After training, the trained classification SVM model with its hyperparameters is saved in the memory.

Test phase

After the training phase, a test set of portal CT-scan images is used for the test phase. The test set is composed of 281 images. The images of the test set are independent from the images of the training set.

The following steps are performed for each image of the test set: main pancreatic duct segmentation based on the previously trained segmentation model, extraction of the n selected features (here n equal to 44) of the segmented main pancreatic duct, classify the corresponding n-dimensional tensor representing said n feature using the classifier model to predict if the main pancreatic duct is dilated or not.

Figure 6 and figure 7 show the obtained results, respectively through a diagram showing respectively the ROC (receiver operating characteristic) curve and the confusion matrix.

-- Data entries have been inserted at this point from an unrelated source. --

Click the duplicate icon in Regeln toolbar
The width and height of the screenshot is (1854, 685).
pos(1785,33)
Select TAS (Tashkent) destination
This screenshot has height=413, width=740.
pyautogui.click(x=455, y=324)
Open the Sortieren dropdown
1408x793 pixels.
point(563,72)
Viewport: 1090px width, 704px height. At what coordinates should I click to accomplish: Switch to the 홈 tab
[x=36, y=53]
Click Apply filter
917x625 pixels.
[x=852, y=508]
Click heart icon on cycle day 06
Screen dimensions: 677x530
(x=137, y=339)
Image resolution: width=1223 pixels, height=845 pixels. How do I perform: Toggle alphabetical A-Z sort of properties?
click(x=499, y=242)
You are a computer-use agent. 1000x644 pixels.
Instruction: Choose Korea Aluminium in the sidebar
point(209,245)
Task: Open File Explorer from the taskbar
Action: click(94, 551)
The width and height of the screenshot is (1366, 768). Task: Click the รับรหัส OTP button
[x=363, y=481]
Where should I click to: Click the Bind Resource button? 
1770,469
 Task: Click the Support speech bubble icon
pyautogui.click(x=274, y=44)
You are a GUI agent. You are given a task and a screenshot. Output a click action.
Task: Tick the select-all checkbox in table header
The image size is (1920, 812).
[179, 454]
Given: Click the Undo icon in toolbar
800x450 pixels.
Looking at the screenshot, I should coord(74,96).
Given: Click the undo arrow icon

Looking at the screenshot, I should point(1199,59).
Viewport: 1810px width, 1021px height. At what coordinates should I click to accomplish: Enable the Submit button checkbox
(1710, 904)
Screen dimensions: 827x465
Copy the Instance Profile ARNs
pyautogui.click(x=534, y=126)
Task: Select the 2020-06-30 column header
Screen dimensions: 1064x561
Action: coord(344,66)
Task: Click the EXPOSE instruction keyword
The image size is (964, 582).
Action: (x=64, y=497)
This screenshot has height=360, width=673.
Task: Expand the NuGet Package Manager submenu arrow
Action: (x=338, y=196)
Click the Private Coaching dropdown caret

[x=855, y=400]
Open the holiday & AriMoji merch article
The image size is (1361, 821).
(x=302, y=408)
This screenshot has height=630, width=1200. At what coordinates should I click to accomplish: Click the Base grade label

The test phase confirms that the obtained pipeline is able to predict with a good accuracy the dilatation or the absence of dilatation of the main pancreatic duct

Indeed, figure 6 shows a high Area Under the Curve (AUC) of 94%.

Moreover, based on the confusion matrix of figure 7, the proposed pipeline has a sensitivity, specificity, and precision of 87%, 80% and 87% respectively. This high sensitivity underlines the ability of the pipeline to systematically detect the main pancreatic duct dilatation which is critical for early patient management.

The test phase confirms that the obtained pipeline is able to predict with a good accuracy the presence or the absence of dilatation of the main pancreatic duct. In other words, the trained models are able to generalize to new images that have never been seen by these models during the training phase or the test phase.

Inference phase

The steps performed during the inference phase is similar to the steps performed during the test phase. The difference in the case of the inference phase is that the input data is made from new images of patient. Said phase therefore refers to the deployment of said pipeline, and the application of its scoring in real production situations based on field data.

Thus, in order to predict the main pancreatic duct dilatation of a patient, the following steps are performed for one or more portal CT-scan images of said patients: main pancreatic duct segmentation of each image based on the previously trained segmentation model, extraction of the n selected features (here n equal to 44) of the segmented main pancreatic duct, classify the corresponding n-dimensional tensor representing said n feature using the classifier model to predict if the main pancreatic duct is dilated or not, outputting the predicted class.

Said predicted class may then be interpreted by a radiologist to determine the potential presence of a tumoral mass and the need of prescribing complementary exams to the patient.